#### [КРАТКОЕ ЗАДАНИЕ 1]
Перечислите все категории людей, которым, по воспоминаниям в приведённой ниже статье о Марем Аушевой, было велено собрать вещи в течение часа.

#### [ТЕКСТ ДЛЯ ЧТЕНИЯ]
Помнить, чтобы не повторилось

Марем Аушева, дважды депортированная, выиграла в борьбе за право жить...

Фото:
архив семьи Аушевых
Марем Аушева

Так уж вышло в жизни 86-летней Марем Мациевой (Аушевой), что за право жить на земле своих предков она была дважды депортирована: в 10 и 58 лет. Ей пришлось пройти через все испытания, которым подвергаются насильственно изгнанные из своих родных мест люди, лишённые крова, хлеба, элементарных человеческих условий, родных и близких людей. Но несмотря на все невзгоды и безвозвратные потери, она не сдалась, жила и боролась за право быть, за право жить под солнцем. И выстояла, и победила!

23 февраля 1944 года по воле «великого вождя» народов маленькая Марем, которой только исполнилось десять лет была объявлена врагом и депортирована со всем ингушским народом в Казахстан и Среднюю Азию.

Вторая депортация, геноцид или изгнание, как ни назови — горе одно, случилась во время этнической чистки в Пригородном районе Северной Осетии в ноябре 1992 года, когда она не только лишилась родного крова, но и потеряла двух сыновей, жену деверя и шесть племянников, которые до сих пор числятся без вести пропавшими.

Родилась Марем Мациева (Аушева) в 1934 году в селении Базоркино (Мочкхий-юрт) Чечено-Ингушской АССР, в семье Мустапы Мациева. Ныне это село называется Чермен и входит в состав Пригородного района Северной Осетии.

Маленькая Марем с рождения не видела свою маму, она умерла во время родов. Воспитывала её бабушка по отцу, стараясь компенсировать внучке тепло недополученной материнской любви. По отцу от второго брака у неё было два брата, один из которых родился за неделю до высылки.

— Когда к нам рано утром постучали в дверь, мы поняли, что это не к добру, — вспоминает Марем Аушева. — Русского языка я не знала, в школу ещё не ходила, но поняла, что происходит что-то ужасное. Моего отца не было дома, он накануне поехал в гости к родственникам, в селение Кескем (ныне Хурикау), оттуда его и депортировали. А дядю увели под конвоем, он только встал на утренний намаз, но ему помолиться даже не дали. Солдаты были грубые, злые. Они всех мужчин собрали во дворе сельской школы или мечети, не помню, и объявили им, что народ наш депортируют. Женщинам и детям, больным и немощным было велено собрать вещи в течение часа.

Мы собрали свои пожитки, то, что досталось от «нажитого», и погрузили в повозку. Привезли нас на Консервный завод (так называли раньше ингуши селение Майское) на железнодорожную станцию. Каждый раз, проезжая мимо этого места, вспоминаю тот злополучный день высылки. На площадке стояли наши мужчины, взятые в два кольца под оружие, и у солдат были не просто винтовки, но и пулемёты. Так до вечера, пока сюда свозили и свозили людей, они стояли в окружении. Потом нас стали загонять в скотские вагоны, отпустили тогда же и мужчин. Куда именно собираются везти, никто не знал, все говорили: «Сибаре» (Сибирь).

Строки из набора данных:
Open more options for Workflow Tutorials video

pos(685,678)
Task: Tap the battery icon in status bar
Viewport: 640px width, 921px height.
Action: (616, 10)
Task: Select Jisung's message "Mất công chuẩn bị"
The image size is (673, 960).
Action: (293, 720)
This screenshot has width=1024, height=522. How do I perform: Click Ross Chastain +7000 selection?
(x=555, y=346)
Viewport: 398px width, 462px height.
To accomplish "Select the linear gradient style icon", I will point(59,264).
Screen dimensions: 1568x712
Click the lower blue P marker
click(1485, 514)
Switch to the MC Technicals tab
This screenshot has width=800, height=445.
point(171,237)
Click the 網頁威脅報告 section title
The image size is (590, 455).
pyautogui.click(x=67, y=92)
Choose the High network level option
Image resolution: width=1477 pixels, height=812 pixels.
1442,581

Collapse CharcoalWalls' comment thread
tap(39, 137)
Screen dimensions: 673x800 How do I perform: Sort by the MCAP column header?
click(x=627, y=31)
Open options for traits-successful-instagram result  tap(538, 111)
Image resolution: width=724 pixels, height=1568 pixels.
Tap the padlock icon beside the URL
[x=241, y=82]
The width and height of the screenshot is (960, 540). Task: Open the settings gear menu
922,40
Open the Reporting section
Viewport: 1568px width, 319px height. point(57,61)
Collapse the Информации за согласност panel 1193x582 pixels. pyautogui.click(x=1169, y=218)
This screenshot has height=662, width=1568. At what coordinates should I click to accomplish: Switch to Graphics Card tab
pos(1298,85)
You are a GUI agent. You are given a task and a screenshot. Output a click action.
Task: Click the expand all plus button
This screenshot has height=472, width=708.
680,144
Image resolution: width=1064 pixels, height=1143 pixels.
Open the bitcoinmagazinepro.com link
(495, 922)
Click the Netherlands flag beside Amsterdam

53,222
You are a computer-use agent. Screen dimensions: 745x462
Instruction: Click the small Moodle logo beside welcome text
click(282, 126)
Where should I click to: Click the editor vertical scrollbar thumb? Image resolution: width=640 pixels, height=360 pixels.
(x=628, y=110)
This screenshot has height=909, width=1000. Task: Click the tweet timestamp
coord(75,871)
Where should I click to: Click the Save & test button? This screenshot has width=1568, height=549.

#### [КРАТКОЕ ЗАДАНИЕ 2]
Выведите без изменений строки записей: начните с самой первой строки записей и остановитесь после строки, содержащей "Action: (293, 720)".

#### [ИТОГОВЫЙ РЕЗУЛЬТАТ 1]
Женщины, дети, больные, немощные.

#### [ИТОГОВЫЙ РЕЗУЛЬТАТ 2]
Open more options for Workflow Tutorials video

pos(685,678)
Task: Tap the battery icon in status bar
Viewport: 640px width, 921px height.
Action: (616, 10)
Task: Select Jisung's message "Mất công chuẩn bị"
The image size is (673, 960).
Action: (293, 720)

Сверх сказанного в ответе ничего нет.